Les ratios d’endettement et de couverture des intérêts continuent d’être meilleurs pour les entreprises des marchés émergents que pour les entreprises des marchés développés avec une notation équivalente. Nous n’avons pas constaté de forte détérioration des fondamentaux du crédit parmi les émetteurs plus importants des marchés émergents, malgré la hausse des niveaux d’endettement. Nous pensons que le niveau d’endettement des entreprises émergentes (hors Chine) est raisonnable surtout si les taux restent bas et les marchés libres et ouverts.

Les économies émergentes présentent désormais
de meilleurs fondamentaux extérieurs qu’il y a 10 ans.

Les économies émergentes présentent désormais de meilleurs fondamentaux extérieurs qu’il y a 10 ans, comme l’illustrent l’amélioration des balances courantes, les réserves de change plus étoffées et les «réserves» macroéconomiques plus importantes permettant de supporter les tempêtes économiques à l’échelon mondial.
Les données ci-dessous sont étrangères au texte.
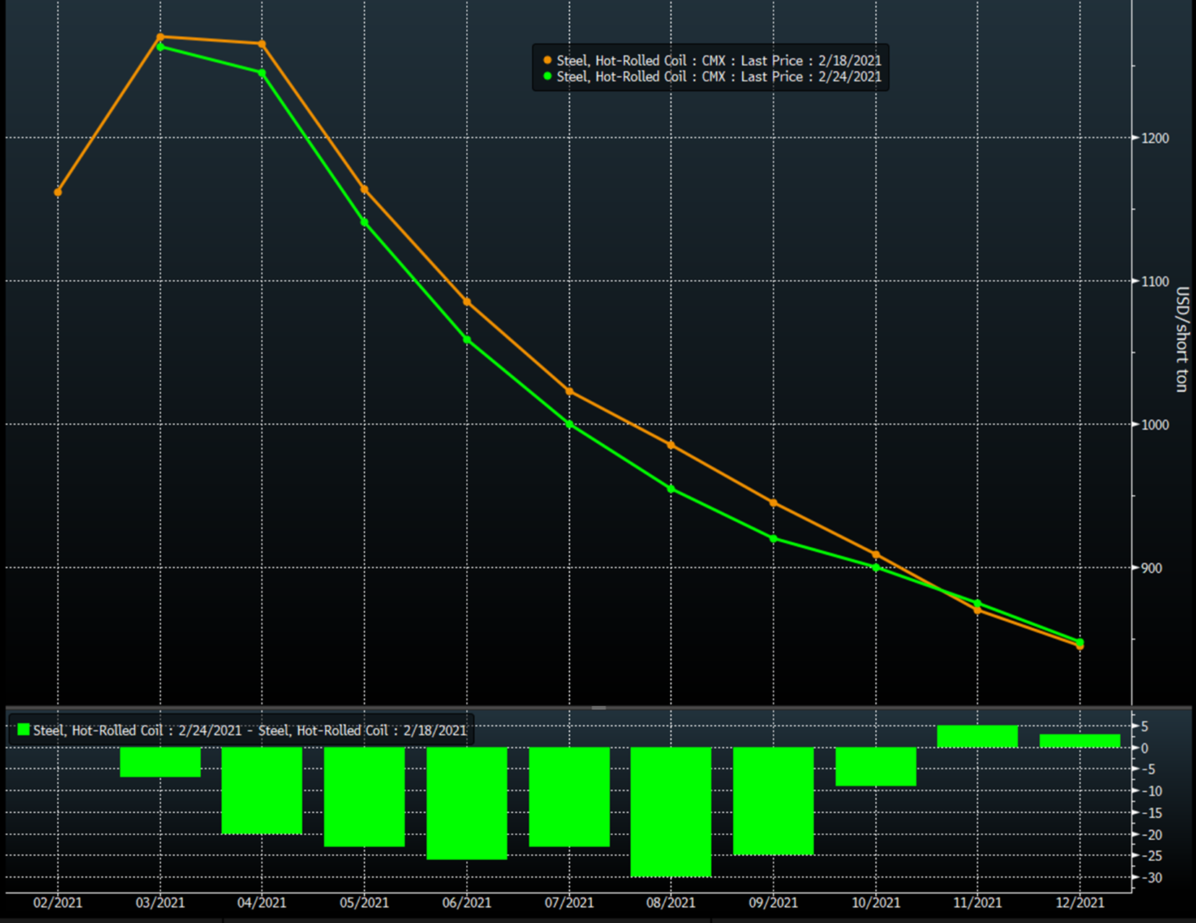Viewport: 1196px width, 923px height.
Task: Click the 12/2021 x-axis date label
Action: (x=1080, y=903)
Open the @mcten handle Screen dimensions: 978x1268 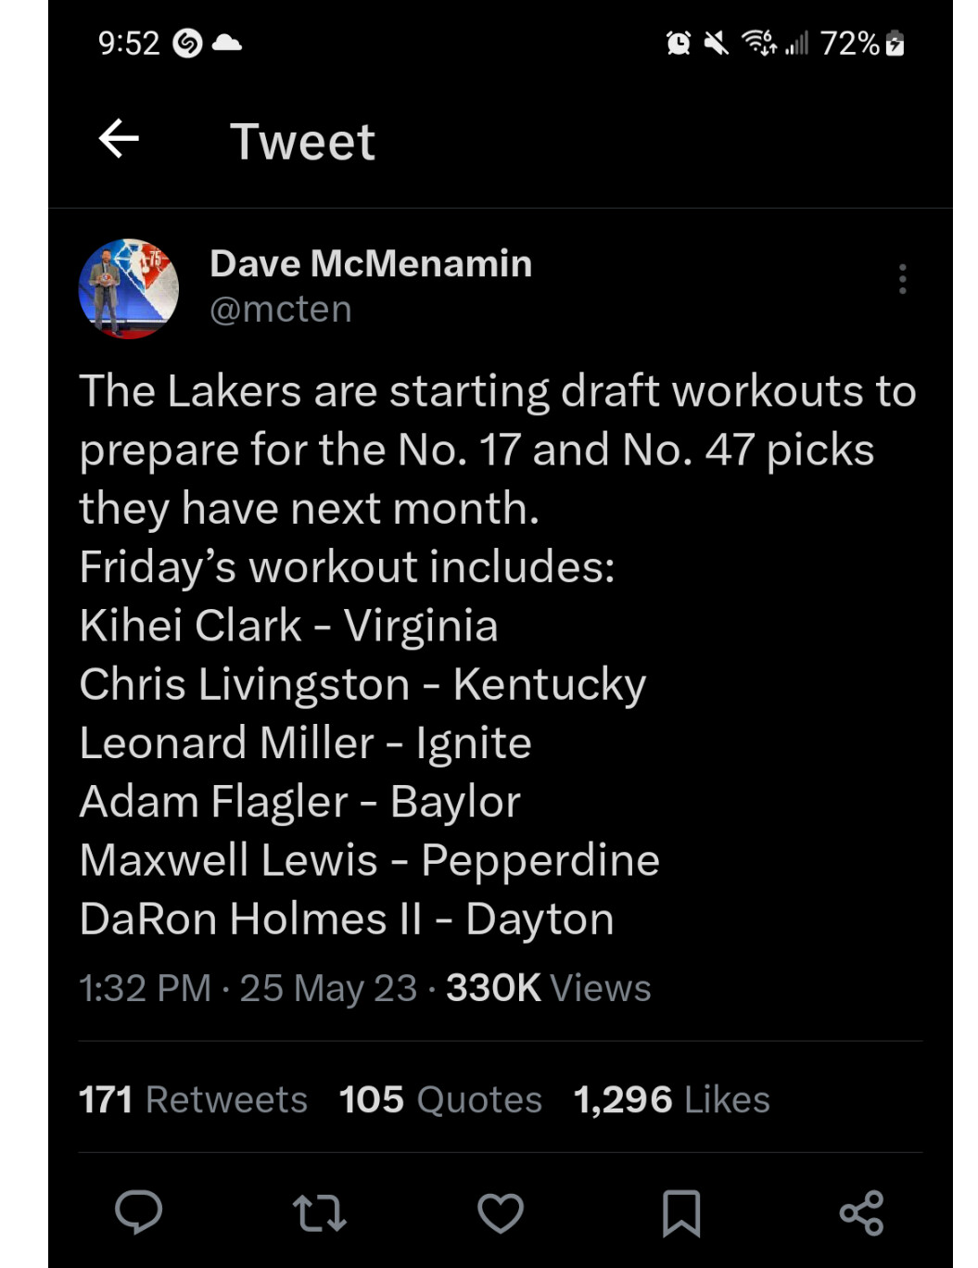(281, 310)
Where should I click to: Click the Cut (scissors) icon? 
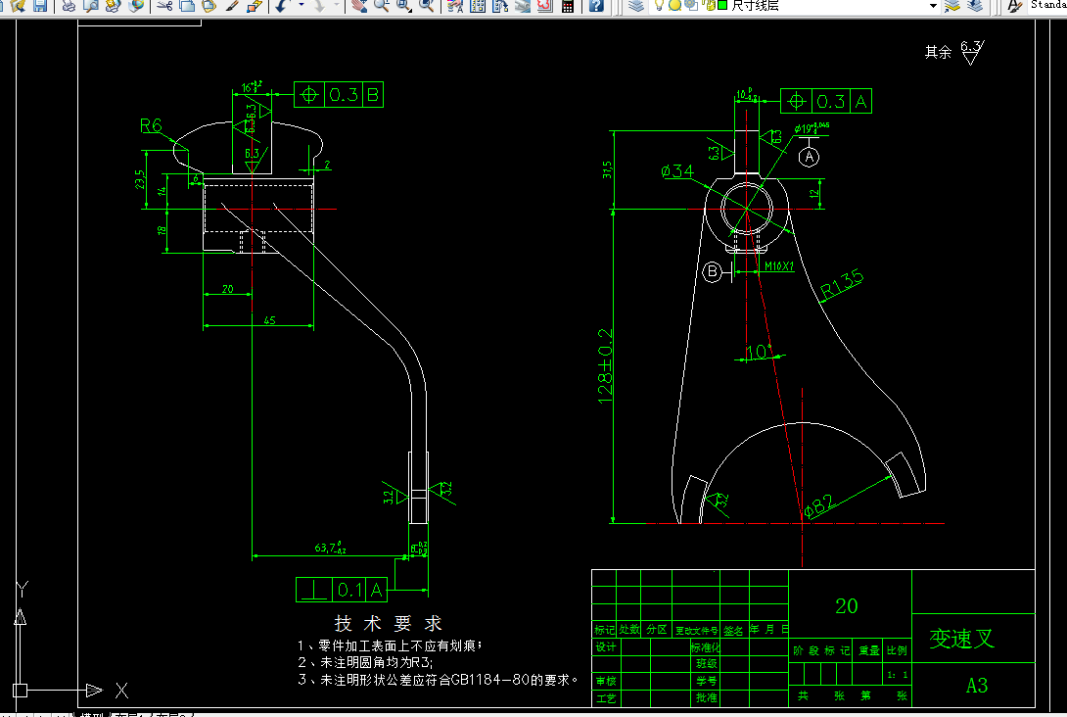point(164,8)
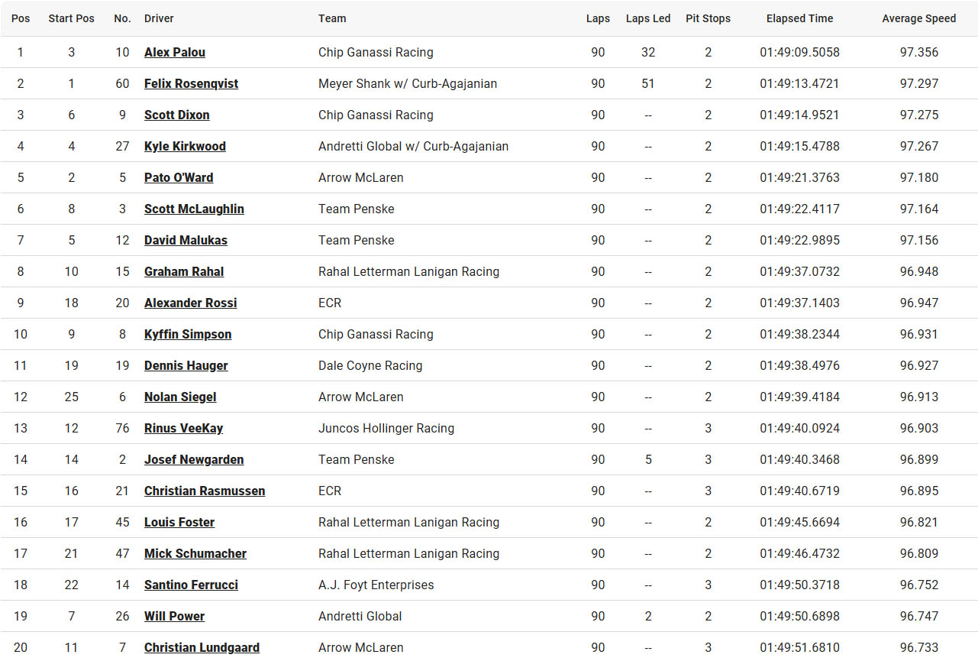Open Alex Palou's driver page
The height and width of the screenshot is (661, 978).
(174, 53)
Bien entendu, l’endettement accroît les vulnérabilités et peut exacerber les ralentissements économiques. Une profonde récession à l’échelle mondiale pourrait exercer une certaine pression sur les entreprises les plus endettées tant sur les marchés développés que sur les marchés émergents, pouvant même générer des risques systémiques à l’échelon mondial. Pour les émetteurs des marchés émergents, les risques les plus importants seraient soulevés par un grave ralentissement mondial, une flambée du dollar américain ou une possible hausse de l’aversion au risque.
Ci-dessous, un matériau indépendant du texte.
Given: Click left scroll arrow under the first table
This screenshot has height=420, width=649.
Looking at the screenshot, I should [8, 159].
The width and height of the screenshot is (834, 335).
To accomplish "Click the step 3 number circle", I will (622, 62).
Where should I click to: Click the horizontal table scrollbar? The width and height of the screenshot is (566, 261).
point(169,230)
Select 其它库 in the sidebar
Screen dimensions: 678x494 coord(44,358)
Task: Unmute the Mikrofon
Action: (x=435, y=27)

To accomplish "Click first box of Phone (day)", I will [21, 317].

Les émetteurs des marchés émergents se sont montrés plutôt proactifs en matière de pré-financement ce qui leur permettra de mieux résister à la prochaine récession. Selon les estimations de la Banque des Règlements Internationaux (BRI), 80% des produits des émissions obligataires sur les marchés émergents ont été conservés en tant que liquidités douze mois après l’émission. Cela démontre la prudence parmi les émetteurs, lesquels sont conscients des chocs imprévus pouvant présenter un risque pour un futur refinancement.
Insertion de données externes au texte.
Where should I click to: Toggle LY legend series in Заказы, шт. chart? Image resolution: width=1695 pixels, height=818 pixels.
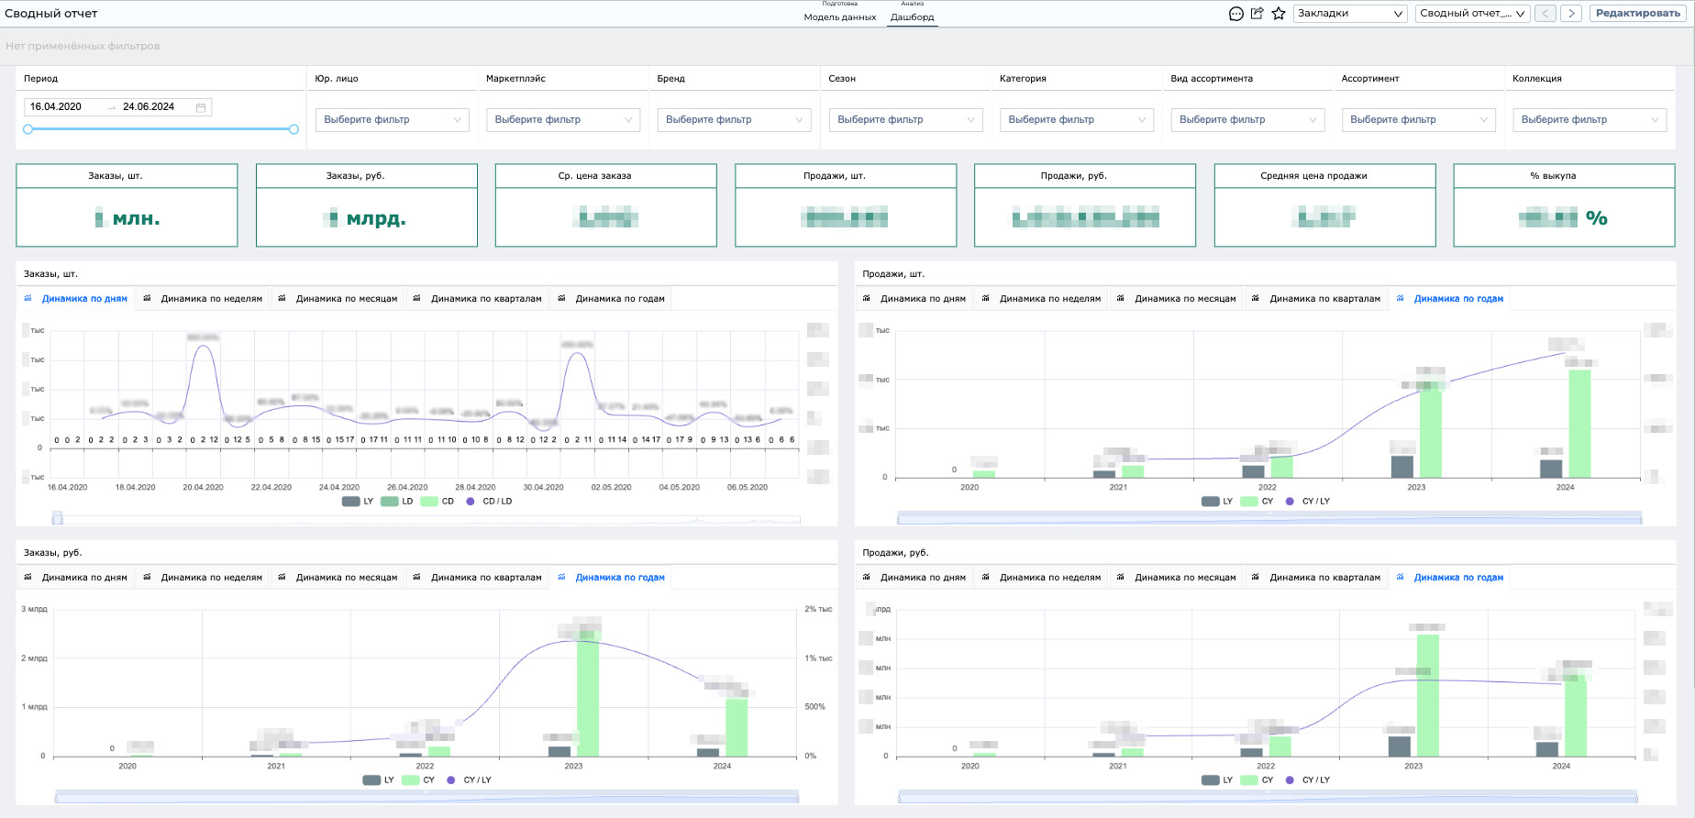tap(358, 502)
La croissance des marchés émergents
hors Chine reste une bonne nouvelle.

L’exposition au risque de change est également bien gérée: les émetteurs des marchés émergents sont extrêmement conscients de la gestion des devises lorsqu’ils empruntent en dollar américain. La majeure partie des entreprises génèrent des revenus en «devises fortes», produisant des couvertures de change naturelles. Parmi celles qui restent, la plupart ont mis en place au moins des couvertures de change partielles, alors que certaines opèrent dans des juridictions présentant un régime de change fixe, ce qui limite le risque de remboursement en devises étrangères.

Dans l'ensemble, l'univers du crédit émergent reste de qualité supérieure. Et ce, en dépit de la croissance notable des notations de qualité inférieure à l'échelle mondiale. Le segment BBB souvent cité, qui représente un risque important sur le marché du crédit aux Etats-Unis, est resté stable, représentant environ 40% des entreprises émergentes. La catégorie B a globalement progressé à la fois dans les pays développés et émergents, ce qui nous rend prudents. Le changement observé ces dix dernières années dans la répartition des notations dans les pays émergents résulte d’un accès plus important aux marchés internationaux pour les émetteurs émergents.

Selon nous, la croissance des marchés émergents hors Chine demeure une bonne nouvelle, même si cette importante accumulation de dette à l’échelon mondial doit être considérée avec une certaine prudence. Notre approche du crédit des marchés émergents met fortement l’accent sur la sélection des émetteurs: nous nous concentrons sur les émetteurs présentant un faible risque de refinancement, une solide couverture de leur actif et, de préférence sur les secteurs dont les revenus géographiques offrent une couverture naturelle du risque de change.